Item coordinate data:
..............................

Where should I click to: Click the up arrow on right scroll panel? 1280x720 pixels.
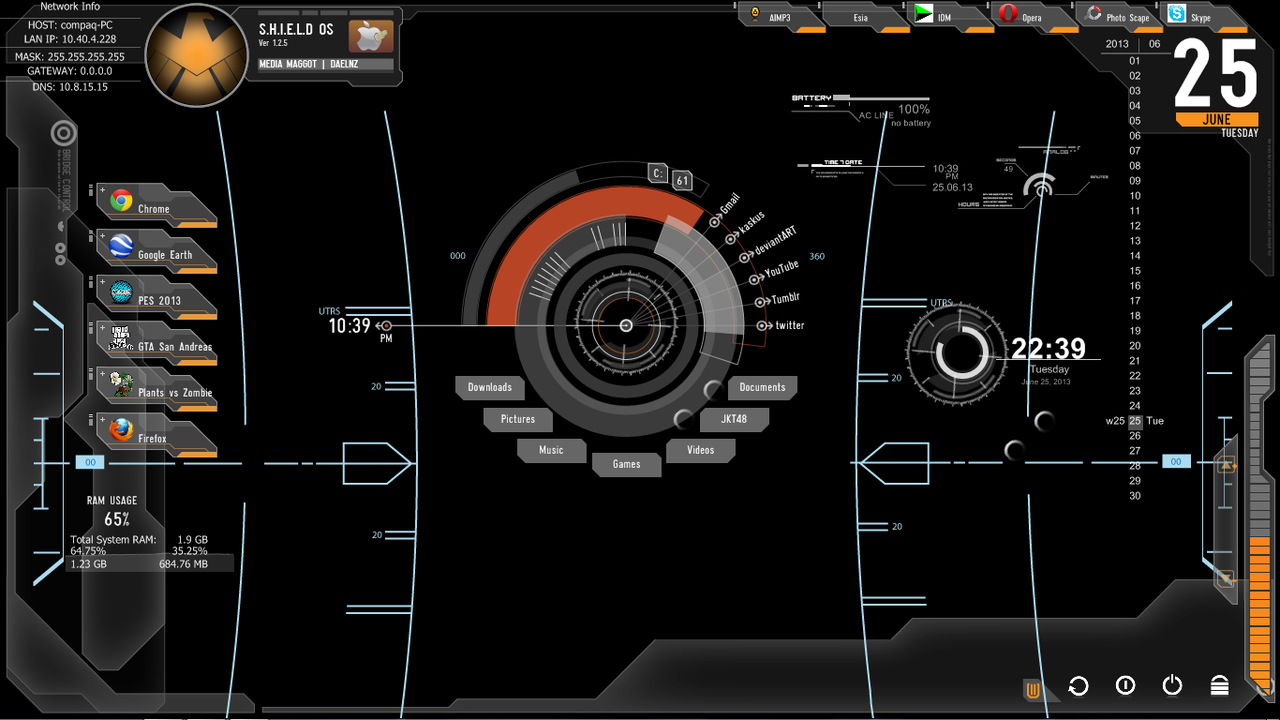click(1226, 466)
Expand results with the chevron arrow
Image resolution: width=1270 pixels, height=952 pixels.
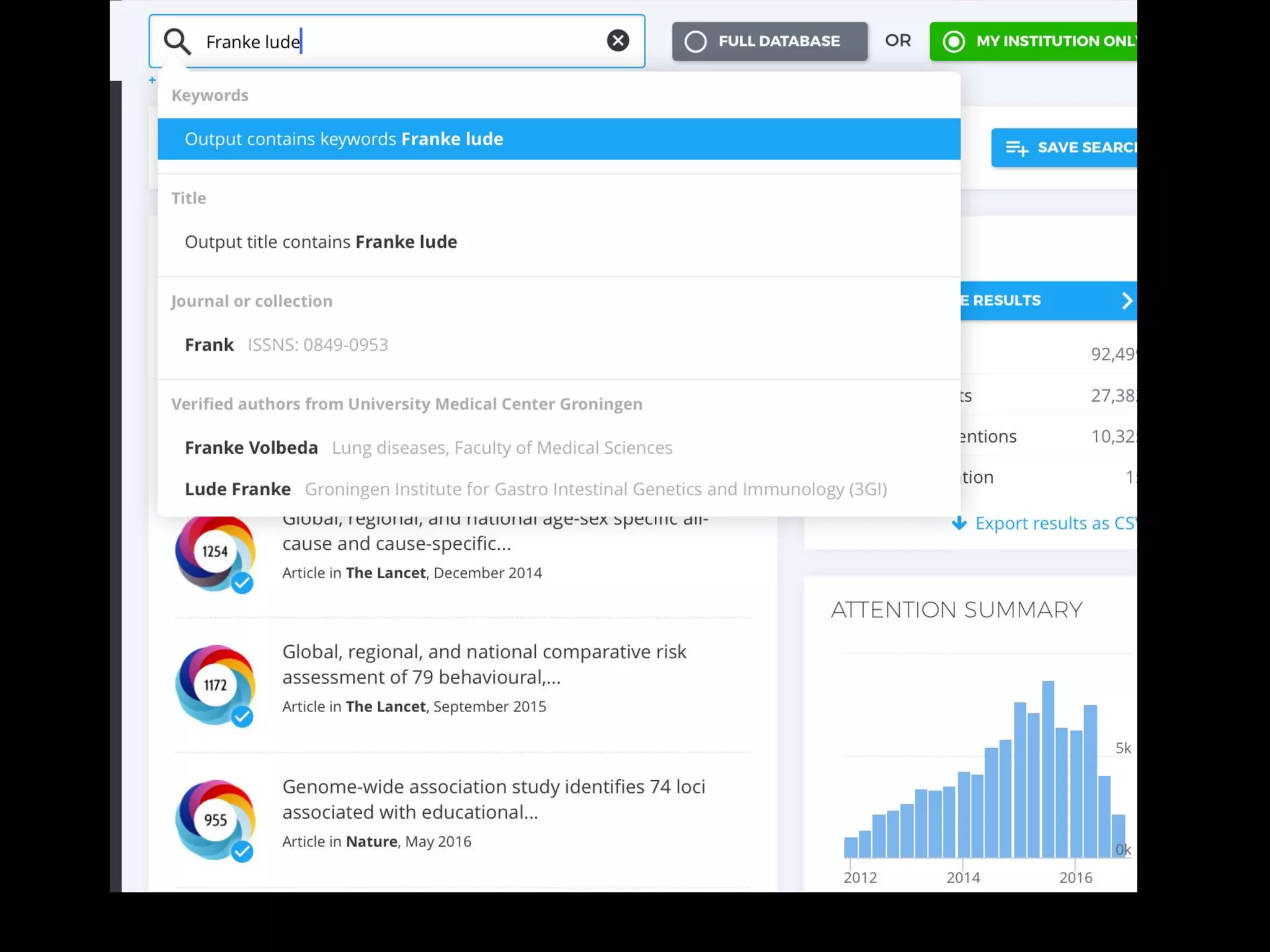coord(1127,301)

..............................

Required work |
Quote every line of the records above verbatim, omitting the pictures.

Answer to the problem |
Where should I click to: Click the up arrow on right scroll panel? 1280x720 pixels.
click(1226, 466)
Expand results with the chevron arrow
Image resolution: width=1270 pixels, height=952 pixels.
coord(1127,301)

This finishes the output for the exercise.